Picture one-way roads and high-end stores in Old Town Greenwood.
Imagine broad sidewalks, smoothly flowing traffic and a roundabout on Madison Avenue.
Envision new restaurants, offices and condos in historic-looking buildings on Market Plaza. See people strolling past a fountain, colorful landscaping and decorative streetlights as they go to shop at boutiques or dine on rooftops.
That’s the vision that Old Town resident and economic development commission board member Chuck Landon unveiled Thursday. Landon called for transforming the Old Town area through the redevelopment of part of Market Plaza, the rerouting of traffic to go one-way and the creation of a new tax-increment financing district that would set aside tax dollars to help pay for various projects.
A few buildings on Market Plaza, such as an abandoned used car dealership, could be torn down to make way for new development near the intersection of Market Plaza and Lincoln Street. The Suds, Jockamo’s Upper Crust Pizza and other businesses on Market Plaza would remain.
The plan also would preserve 150-year-old buildings at Main Street and Madison Avenue that are listed on the National Register of Historic Places and that residents fought to save.
Greenwood would widen the sidewalks in front of those businesses but would do so by narrowing Main Street to two lanes and making traffic one-way westbound past the fire station. Drivers headed east would take a short loop down Market Plaza, onto Machledt Drive, along Meridian Street and back onto Main Street.
The plan is preliminary and includes no cost projections, engineering studies or estimates of how many condos or square feet of retail space would be added. Greenwood also would have to work with at least one private developer to build new mixed-use buildings, but none have signed onto the project yet.
Both city officials and residents spoke in support of Landon’s ideas at a meeting attended by more than 30 people Thursday.

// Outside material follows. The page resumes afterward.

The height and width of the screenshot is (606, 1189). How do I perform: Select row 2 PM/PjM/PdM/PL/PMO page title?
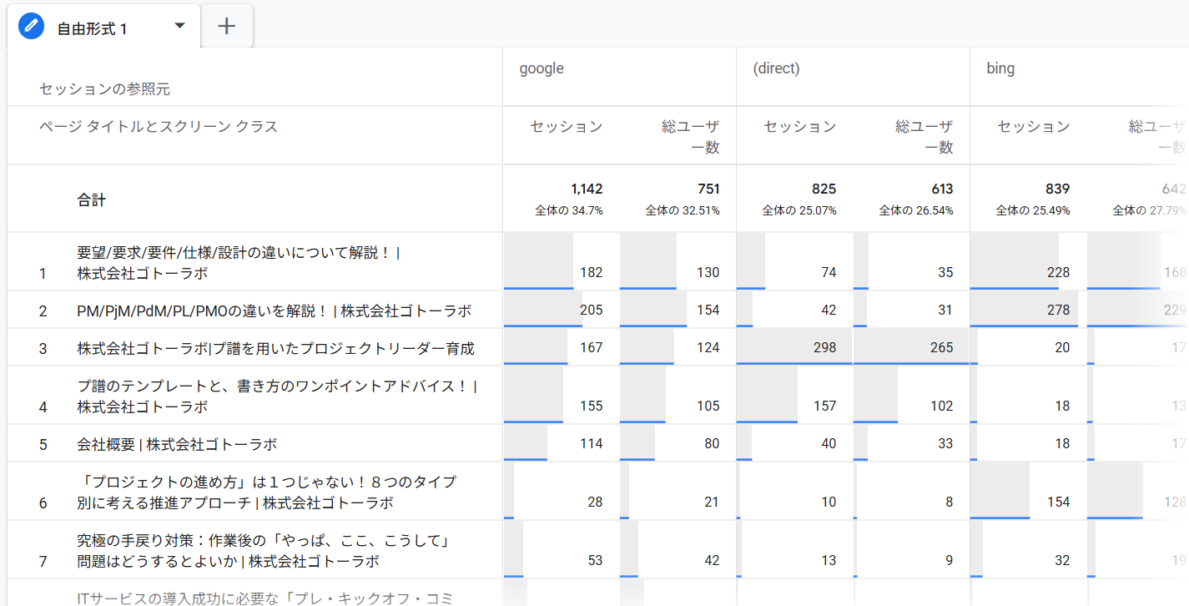(274, 311)
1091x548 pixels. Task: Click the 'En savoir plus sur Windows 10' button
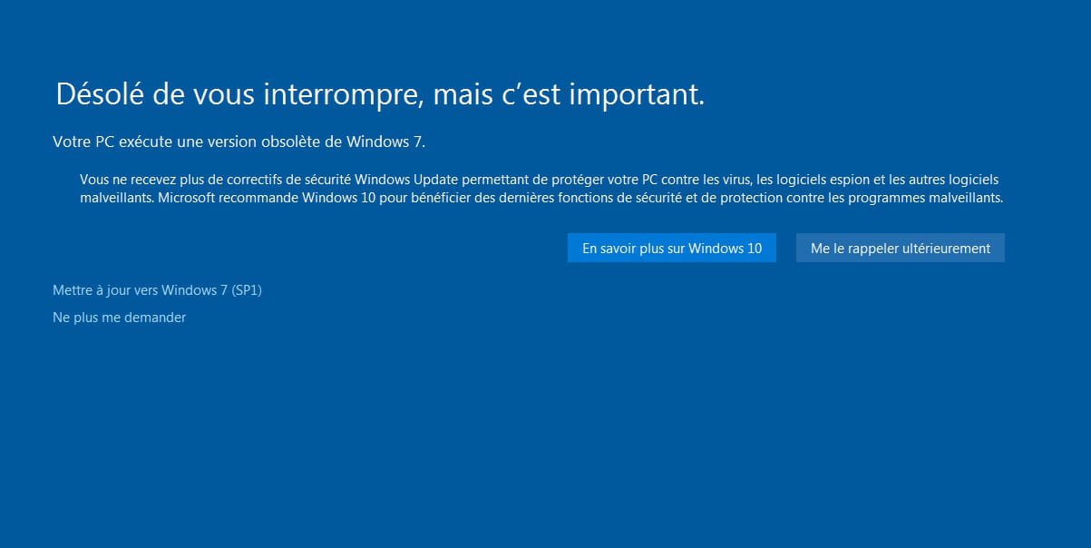pos(672,248)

City director of operations Terry McLaughlin said the administration was excited about Landon’s proposals, which are based on the city’s 2007 comprehensive plan. Planning director Ed Ferguson said he looked forward to working on ideas the city first came up with more than five years ago. A representative of the Restore Old Town Greenwood community group said they’d be willing to help with the smaller parts.

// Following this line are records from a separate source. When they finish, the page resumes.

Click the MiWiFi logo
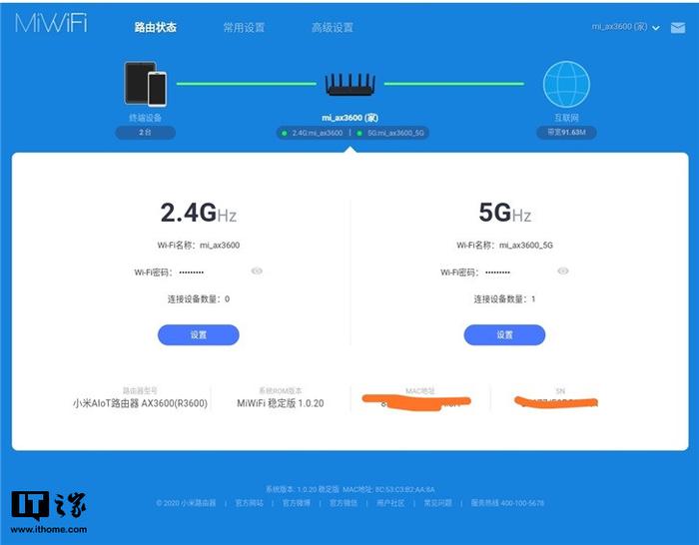The width and height of the screenshot is (699, 545). (51, 23)
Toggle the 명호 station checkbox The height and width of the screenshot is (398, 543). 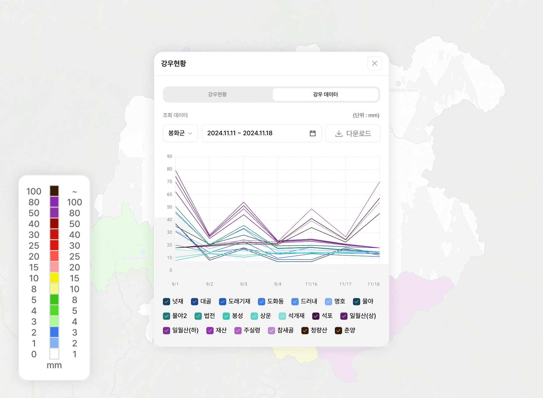click(x=329, y=302)
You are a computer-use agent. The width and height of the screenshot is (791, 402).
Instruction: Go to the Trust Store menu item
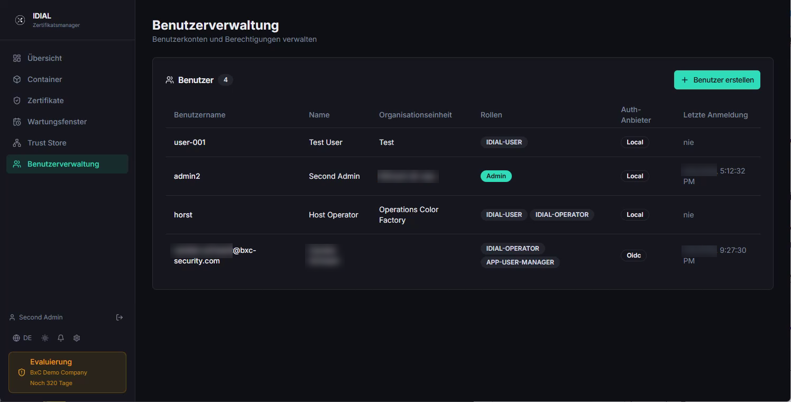(67, 143)
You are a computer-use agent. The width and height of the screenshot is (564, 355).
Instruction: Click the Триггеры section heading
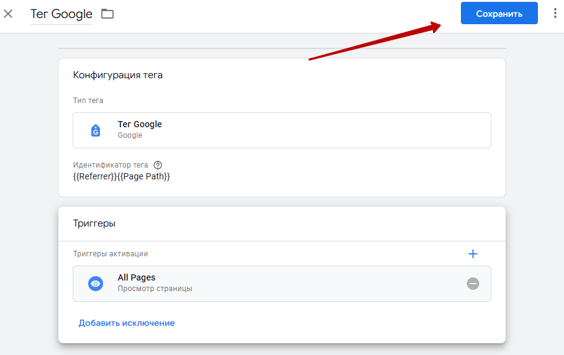pyautogui.click(x=94, y=223)
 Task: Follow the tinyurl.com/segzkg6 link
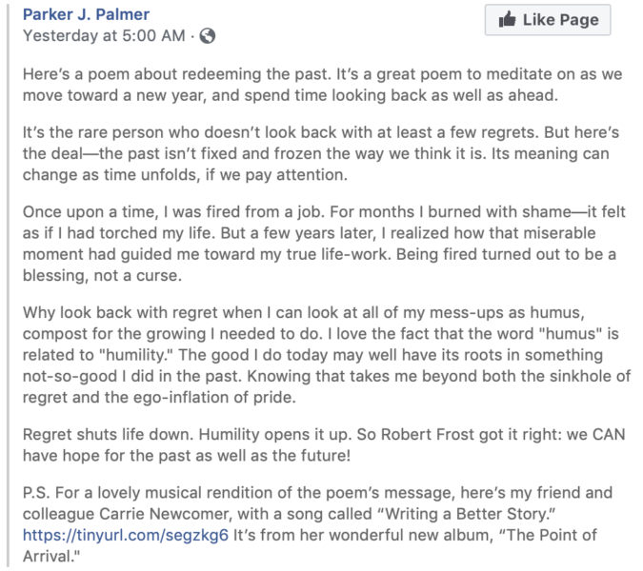(126, 535)
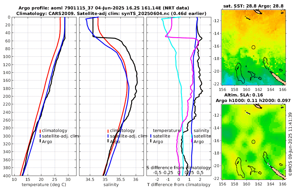Click the Argo float circle on SST map
The width and height of the screenshot is (293, 189).
pyautogui.click(x=253, y=47)
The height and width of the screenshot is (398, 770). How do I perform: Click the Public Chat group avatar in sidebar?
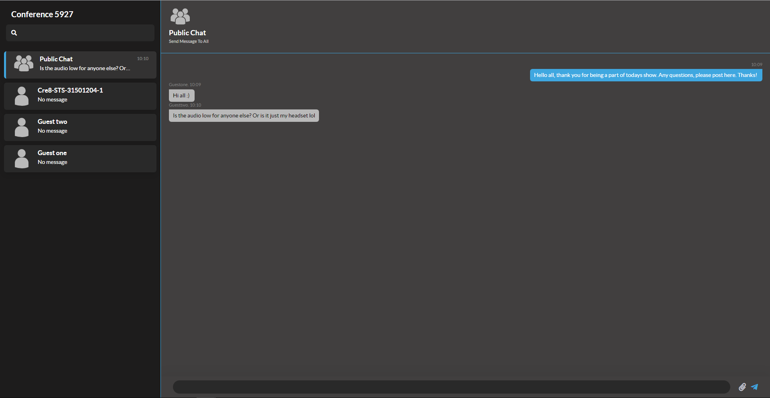point(24,64)
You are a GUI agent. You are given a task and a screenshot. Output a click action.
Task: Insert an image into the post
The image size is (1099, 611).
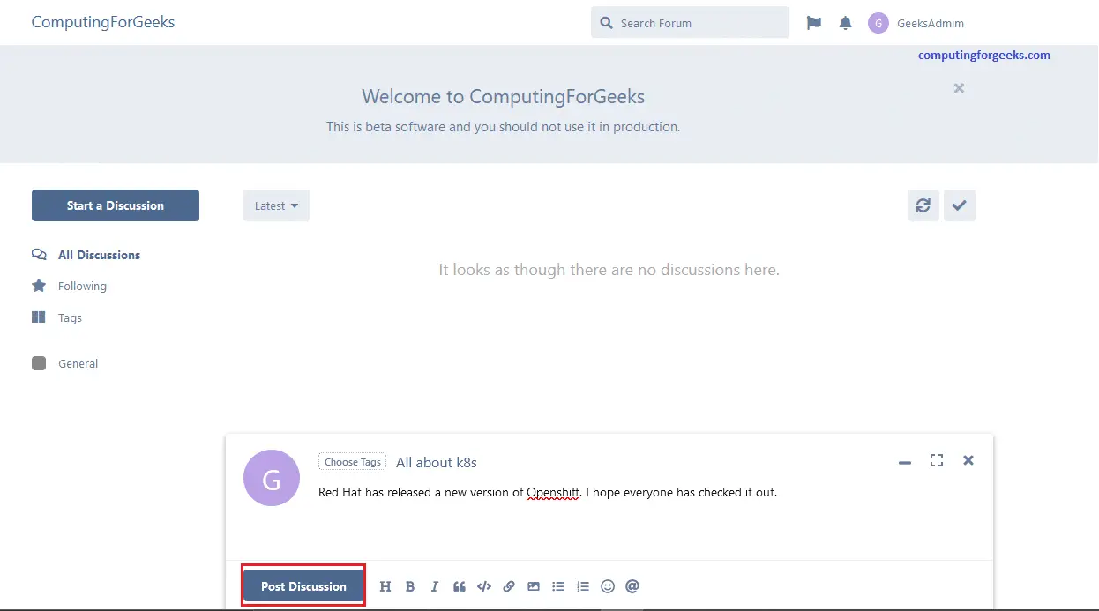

Three residents also said they were impressed with the plans, hoped Old Town revitalization would take precedence over a new pool and would like to see a splash pad added where the pool was downtown. Resident Travis Goff said he hoped the planning process would involve cooperation with residents instead of just listening so resentments don’t develop, harden and linger the way they have with issues such as the pool.

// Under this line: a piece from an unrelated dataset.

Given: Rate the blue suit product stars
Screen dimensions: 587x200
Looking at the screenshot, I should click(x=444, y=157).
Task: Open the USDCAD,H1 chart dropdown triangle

Landon said the Old Town revitalization planning process would involve frequent communication, such as with affected property owners.
He next hopes that the Greenwood City Council will vote to endorse the plan for Old Town revitalization and agree that it should be a priority for city government.
“There’s been talk about painting buildings, about landscaping and flowers, about new signs,” he said. “But we’ve got to think big. We’ve got to think outside the box.”
Greenwood also is considering several other projects, including a relocation of city offices and a $10 million aquatic center at Freedom Park that would be paid for with property tax dollars from a tax-increment financing, or TIF, district.
Landon is proposing paying for his proposed improvements with money from a new TIF district that would cover much of the downtown area.
The district would collect property taxes from new development and increased property values in the Old Town and channel that money into road and other infrastructure projects in the Old Town area. The money wouldn’t go to schools, libraries and other local governments.
Landon isn’t the first to propose an Old Town TIF district. Late city council member John Gibson had advocated for a new downtown TIF as a way to pay for upgrades to the city’s central business district.
City officials have discussed ideas for revitalizing the Old Town area for years. Landon had served on a comprehensive plan committee that studied what to do about the Old Town and recommended creating one-way streets to lessen congestion and bring more customers in.
“If we do nothing, shame on us,” he said.
Then-Mayor Charles Henderson came up with a different plan that involved razing historic buildings on Main Street. He abandoned those plans after losing the Republican primary last year to Mark Myers, who went on to win the general election.
Landon has since been working on a new plan because he’s been concerned with vacant buildings downtown, such as Main Street storefronts and a former Mexican restaurant on Madison Avenue that’s remained empty for a few years.
His proposals would bring new businesses, such as upscale retailers similar to those at the Fashion Mall on the northside and gourmet restaurants similar to Richard’s Kitchen in Franklin, he said.
Janine Tomlin, a former owner of the Machledt mansion on Madison Avenue, said the idea had merit.
“The people who planned the Fashion Mall were ridiculed, and all forward thinkers are treated that way at the start,” she said. “But I remember when I had the real estate company that we could shop downtown or go to lunch just north of where the banquet facility is now.”
Tomlin said she especially favored the idea of one-way traffic because she thought it would be much easier during her morning commute to get to Interstate 65 and Indianapolis. Redirecting traffic could help break the bottleneck that occurs at the Main Street and Madison Avenue intersection.
Landon said the city would have to do something about traffic before any downtown revitalization could take place.
“Our problem is that we’ve got small streets and crowded traffic,” he said. “We’ve got congested traffic and and tight turns. The heart of this issue is that stumbling block.”